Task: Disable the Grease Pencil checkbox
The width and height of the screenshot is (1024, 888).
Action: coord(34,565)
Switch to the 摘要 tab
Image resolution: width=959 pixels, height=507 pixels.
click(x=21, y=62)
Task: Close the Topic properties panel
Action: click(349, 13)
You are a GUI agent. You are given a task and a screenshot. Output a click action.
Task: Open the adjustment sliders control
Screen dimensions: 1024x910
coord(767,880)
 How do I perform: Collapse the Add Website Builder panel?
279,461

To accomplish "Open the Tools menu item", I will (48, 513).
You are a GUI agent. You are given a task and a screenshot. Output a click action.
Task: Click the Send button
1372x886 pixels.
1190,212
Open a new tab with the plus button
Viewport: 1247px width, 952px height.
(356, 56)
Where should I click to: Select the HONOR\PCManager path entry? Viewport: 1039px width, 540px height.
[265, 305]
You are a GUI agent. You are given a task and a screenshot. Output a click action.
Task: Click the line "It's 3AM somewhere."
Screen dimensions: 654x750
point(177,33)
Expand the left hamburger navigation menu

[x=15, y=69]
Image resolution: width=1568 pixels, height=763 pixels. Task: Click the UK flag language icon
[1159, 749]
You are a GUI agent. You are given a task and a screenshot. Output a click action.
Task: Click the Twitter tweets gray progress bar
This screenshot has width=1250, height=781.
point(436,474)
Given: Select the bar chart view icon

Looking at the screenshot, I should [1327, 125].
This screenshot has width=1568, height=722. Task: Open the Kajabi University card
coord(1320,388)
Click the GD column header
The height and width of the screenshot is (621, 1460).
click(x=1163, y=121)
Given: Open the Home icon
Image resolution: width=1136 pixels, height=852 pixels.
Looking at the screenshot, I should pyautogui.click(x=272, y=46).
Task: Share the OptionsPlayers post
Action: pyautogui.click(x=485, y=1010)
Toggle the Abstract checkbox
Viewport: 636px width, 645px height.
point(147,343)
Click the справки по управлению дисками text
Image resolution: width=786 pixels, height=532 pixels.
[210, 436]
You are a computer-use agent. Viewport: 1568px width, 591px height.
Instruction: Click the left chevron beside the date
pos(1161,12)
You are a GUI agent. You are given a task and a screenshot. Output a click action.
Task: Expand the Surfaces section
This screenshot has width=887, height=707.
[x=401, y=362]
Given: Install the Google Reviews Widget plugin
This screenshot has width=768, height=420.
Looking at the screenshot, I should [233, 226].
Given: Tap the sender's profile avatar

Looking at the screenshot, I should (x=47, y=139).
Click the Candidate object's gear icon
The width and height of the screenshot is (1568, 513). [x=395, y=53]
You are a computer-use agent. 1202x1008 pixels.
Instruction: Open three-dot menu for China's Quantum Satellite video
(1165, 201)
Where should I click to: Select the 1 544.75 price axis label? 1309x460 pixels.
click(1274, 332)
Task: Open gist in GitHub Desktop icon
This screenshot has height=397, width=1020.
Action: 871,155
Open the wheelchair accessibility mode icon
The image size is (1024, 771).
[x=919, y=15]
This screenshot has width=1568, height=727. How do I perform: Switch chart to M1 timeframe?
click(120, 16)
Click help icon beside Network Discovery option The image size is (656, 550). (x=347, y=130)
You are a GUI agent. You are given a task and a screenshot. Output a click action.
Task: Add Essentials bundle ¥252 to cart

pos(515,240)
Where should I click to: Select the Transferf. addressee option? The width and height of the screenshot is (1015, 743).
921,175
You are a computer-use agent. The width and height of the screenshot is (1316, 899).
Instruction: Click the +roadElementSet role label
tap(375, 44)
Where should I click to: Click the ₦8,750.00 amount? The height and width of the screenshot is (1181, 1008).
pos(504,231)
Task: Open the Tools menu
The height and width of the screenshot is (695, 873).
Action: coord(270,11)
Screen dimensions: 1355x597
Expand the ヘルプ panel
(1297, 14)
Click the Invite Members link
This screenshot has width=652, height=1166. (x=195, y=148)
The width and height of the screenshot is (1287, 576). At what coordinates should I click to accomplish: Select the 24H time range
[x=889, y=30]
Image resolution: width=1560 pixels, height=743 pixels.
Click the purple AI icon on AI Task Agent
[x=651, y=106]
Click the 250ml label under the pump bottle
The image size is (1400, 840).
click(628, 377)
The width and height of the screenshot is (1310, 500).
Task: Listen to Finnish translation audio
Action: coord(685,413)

EXERCISE OBJECTIVE – Copy all of the data above line for line, without changing anything.

THE RESPONSE –
Task: Disable the Grease Pencil checkbox
The width and height of the screenshot is (1024, 888).
Action: coord(34,565)
Switch to the 摘要 tab
Image resolution: width=959 pixels, height=507 pixels.
click(x=21, y=62)
Task: Close the Topic properties panel
Action: click(349, 13)
You are a GUI agent. You are given a task and a screenshot. Output a click action.
Task: Open the adjustment sliders control
Screen dimensions: 1024x910
coord(767,880)
 How do I perform: Collapse the Add Website Builder panel?
279,461

To accomplish "Open the Tools menu item", I will (48, 513).
You are a GUI agent. You are given a task and a screenshot. Output a click action.
Task: Click the Send button
1372x886 pixels.
1190,212
Open a new tab with the plus button
Viewport: 1247px width, 952px height.
(356, 56)
Where should I click to: Select the HONOR\PCManager path entry? Viewport: 1039px width, 540px height.
[265, 305]
You are a GUI agent. You are given a task and a screenshot. Output a click action.
Task: Click the line "It's 3AM somewhere."
Screen dimensions: 654x750
point(177,33)
Expand the left hamburger navigation menu

[x=15, y=69]
Image resolution: width=1568 pixels, height=763 pixels. Task: Click the UK flag language icon
[1159, 749]
You are a GUI agent. You are given a task and a screenshot. Output a click action.
Task: Click the Twitter tweets gray progress bar
This screenshot has width=1250, height=781.
point(436,474)
Given: Select the bar chart view icon

Looking at the screenshot, I should [1327, 125].
This screenshot has width=1568, height=722. Task: Open the Kajabi University card
coord(1320,388)
Click the GD column header
The height and width of the screenshot is (621, 1460).
click(x=1163, y=121)
Given: Open the Home icon
Image resolution: width=1136 pixels, height=852 pixels.
Looking at the screenshot, I should pyautogui.click(x=272, y=46).
Task: Share the OptionsPlayers post
Action: pyautogui.click(x=485, y=1010)
Toggle the Abstract checkbox
Viewport: 636px width, 645px height.
point(147,343)
Click the справки по управлению дисками text
Image resolution: width=786 pixels, height=532 pixels.
[210, 436]
You are a computer-use agent. Viewport: 1568px width, 591px height.
Instruction: Click the left chevron beside the date
pos(1161,12)
You are a GUI agent. You are given a task and a screenshot. Output a click action.
Task: Expand the Surfaces section
This screenshot has width=887, height=707.
[x=401, y=362]
Given: Install the Google Reviews Widget plugin
This screenshot has width=768, height=420.
Looking at the screenshot, I should [233, 226].
Given: Tap the sender's profile avatar

Looking at the screenshot, I should (x=47, y=139).
Click the Candidate object's gear icon
The width and height of the screenshot is (1568, 513). [x=395, y=53]
You are a computer-use agent. 1202x1008 pixels.
Instruction: Open three-dot menu for China's Quantum Satellite video
(1165, 201)
Where should I click to: Select the 1 544.75 price axis label? 1309x460 pixels.
click(1274, 332)
Task: Open gist in GitHub Desktop icon
This screenshot has height=397, width=1020.
Action: 871,155
Open the wheelchair accessibility mode icon
The image size is (1024, 771).
[x=919, y=15]
This screenshot has width=1568, height=727. How do I perform: Switch chart to M1 timeframe?
click(120, 16)
Click help icon beside Network Discovery option The image size is (656, 550). (x=347, y=130)
You are a GUI agent. You are given a task and a screenshot. Output a click action.
Task: Add Essentials bundle ¥252 to cart

pos(515,240)
Where should I click to: Select the Transferf. addressee option? The width and height of the screenshot is (1015, 743).
921,175
You are a computer-use agent. The width and height of the screenshot is (1316, 899).
Instruction: Click the +roadElementSet role label
tap(375, 44)
Where should I click to: Click the ₦8,750.00 amount? The height and width of the screenshot is (1181, 1008).
pos(504,231)
Task: Open the Tools menu
The height and width of the screenshot is (695, 873).
Action: coord(270,11)
Screen dimensions: 1355x597
Expand the ヘルプ panel
(1297, 14)
Click the Invite Members link
This screenshot has width=652, height=1166. (x=195, y=148)
The width and height of the screenshot is (1287, 576). At what coordinates should I click to accomplish: Select the 24H time range
[x=889, y=30]
Image resolution: width=1560 pixels, height=743 pixels.
Click the purple AI icon on AI Task Agent
[x=651, y=106]
Click the 250ml label under the pump bottle
The image size is (1400, 840).
click(628, 377)
The width and height of the screenshot is (1310, 500).
Task: Listen to Finnish translation audio
Action: coord(685,413)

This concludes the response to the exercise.